Wtedy zupełnie niespodziewanie, poczułem siłę zdecydowanego ciosu małej pięści, wymierzonego w mój brzuch. Bezdyskusyjnie chciała żeby mnie to bolało, ale chyba nie aż tak.

Zakaszlałem z zaskoczenia i spojrzałem na nią z nawet większym szokiem.

- Za co to było? - zapytałem poniesionym głosem, bo poczułem gniew spływający po mnie. 

- Jak mogłeś to zrobić, Louis? - usłyszałem jak głos młodej dziewczyny się załamał, kiedy zadała mi to pytanie. Prawdopodobnie bała się zapytać. - Znowu - dodała szeptem.

- Jak mogłeś mnie zostawić? Jak mogłeś zostawić nas? - wykrzyczała, niemal histerycznie, gdy cała fala łez pojawiła się na jej zaróżowionych policzkach.

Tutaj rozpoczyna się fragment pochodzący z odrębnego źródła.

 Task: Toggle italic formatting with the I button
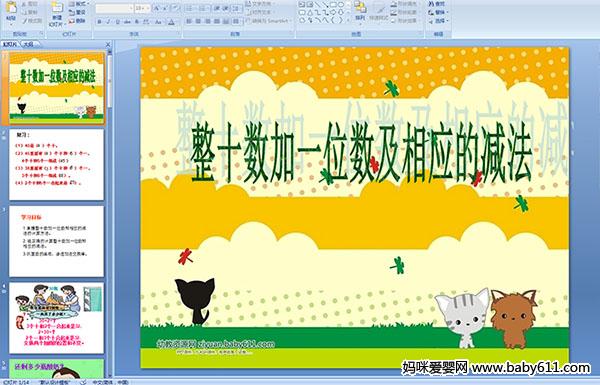click(x=108, y=22)
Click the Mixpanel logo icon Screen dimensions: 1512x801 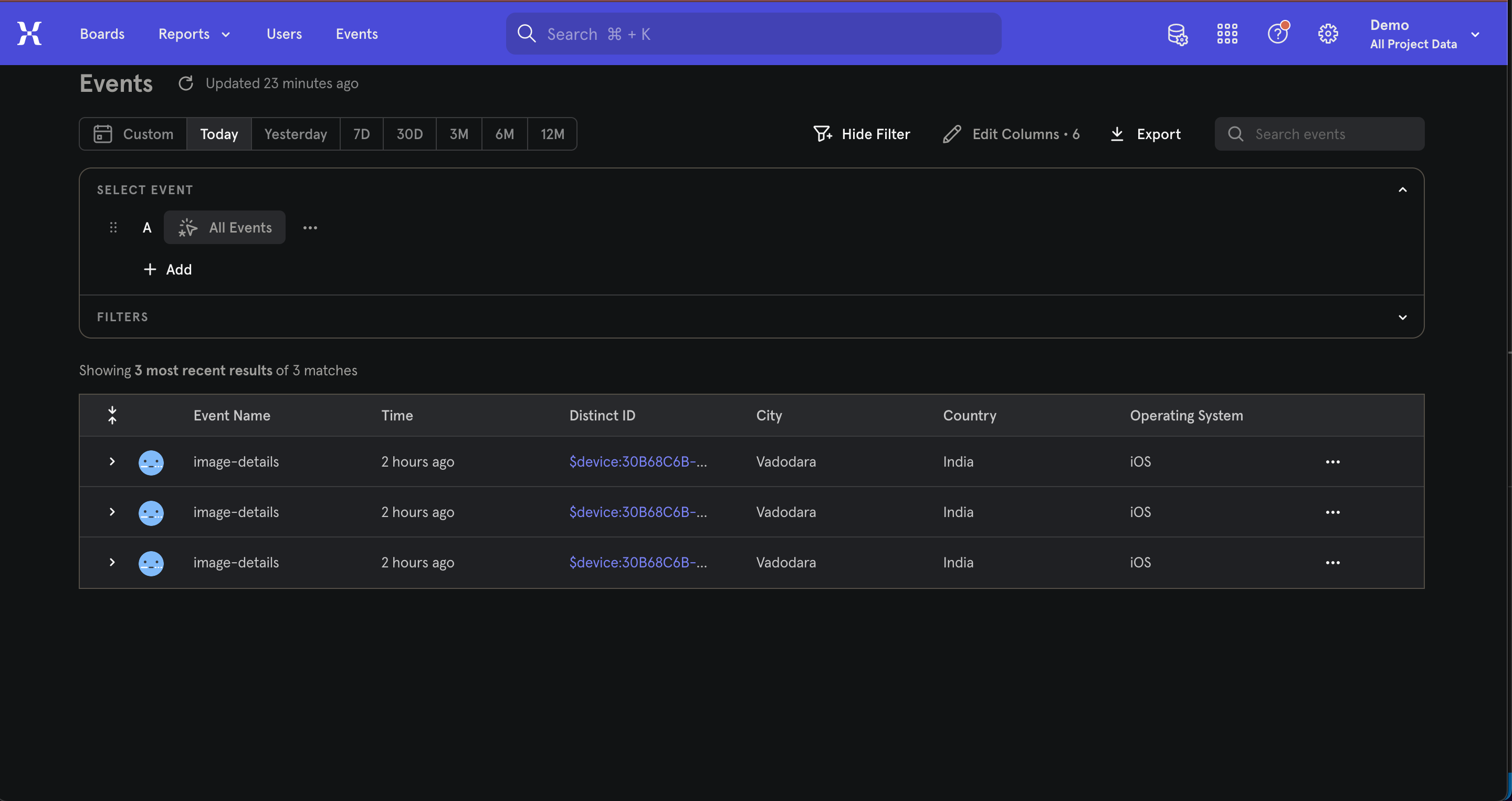point(29,34)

- Shhhh, Fiz. Hej, nie zostawiłem cię. Spójrz, jestem tutaj. Siedzisz tuż koło mnie. Nie zostawiłem cię, nigdy bym nie mógł - próbowałem pocieszyć załamaną dziewczynę, ale prawda jest taka, że sam zaczynałem panikować.

- Gówno prawda! Gdyby Harry cię nie znalazł, nie byłoby cię tutaj i dobrze o tym wiesz, do cholery! - odkrzyknęła.

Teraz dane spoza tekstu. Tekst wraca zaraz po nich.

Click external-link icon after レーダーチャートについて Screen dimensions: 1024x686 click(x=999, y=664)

Nie wiedziałem co powiedzieć, tylko to, że miała rację. Jeśli Harry'ego nie byłoby tam, mnie nie byłoby tutaj.

Pojedyncza łza znalazła ujście z mojego prawego oka, gdy głośno westchnąłem.

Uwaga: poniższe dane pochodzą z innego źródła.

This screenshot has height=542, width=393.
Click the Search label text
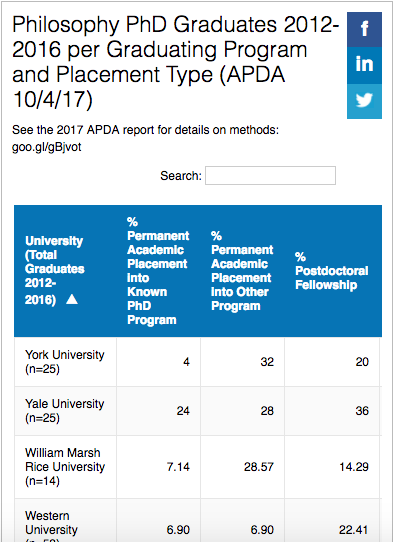click(181, 176)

- Przepraszam, tak bardzo mi przykro - powtarzałem w kółko, ściszonym głosem.

Nie odważyłem spojrzeć jej w oczy, bo wiedziałem, że to tylko bardziej mnie załamie.

- Ja po prostu... byłam przerażona, Louis, ja... nie wiem co bym bez ciebie zrobiła. Zawsze czułam, że jesteś jedyną osoba na tej przeklętej planecie, która chociaż troszeczkę mnie rozumiała. Potrzebuję tutaj swojego starszego brata, potrzebuję cię tutaj - wyznała, tym razem ociekającym słodyczą tonem.

Czułem jak jej duże niebieskie oczy świdrują czubek mojej zawieszonej głowy. Zdecydowałem się ponieść na nią wzrok, by sprawdzić, czy miałem rację, ale od razu tego pożałowałem. Widok samotnej dziewczynki, która spoglądała na mnie z rozpaczą, zabijał mnie.

- Szczerze, Fiz. Nie mam pojęcia dlaczego to robię albo nie potrafię przestać. Oglądanie co znowu zrobiłem tobie, mamie, tacie i wszystkim innym, mnie zabija - zacząłem wyznawać pierwsze myśli, jakie pojawiały się w mojej głowie.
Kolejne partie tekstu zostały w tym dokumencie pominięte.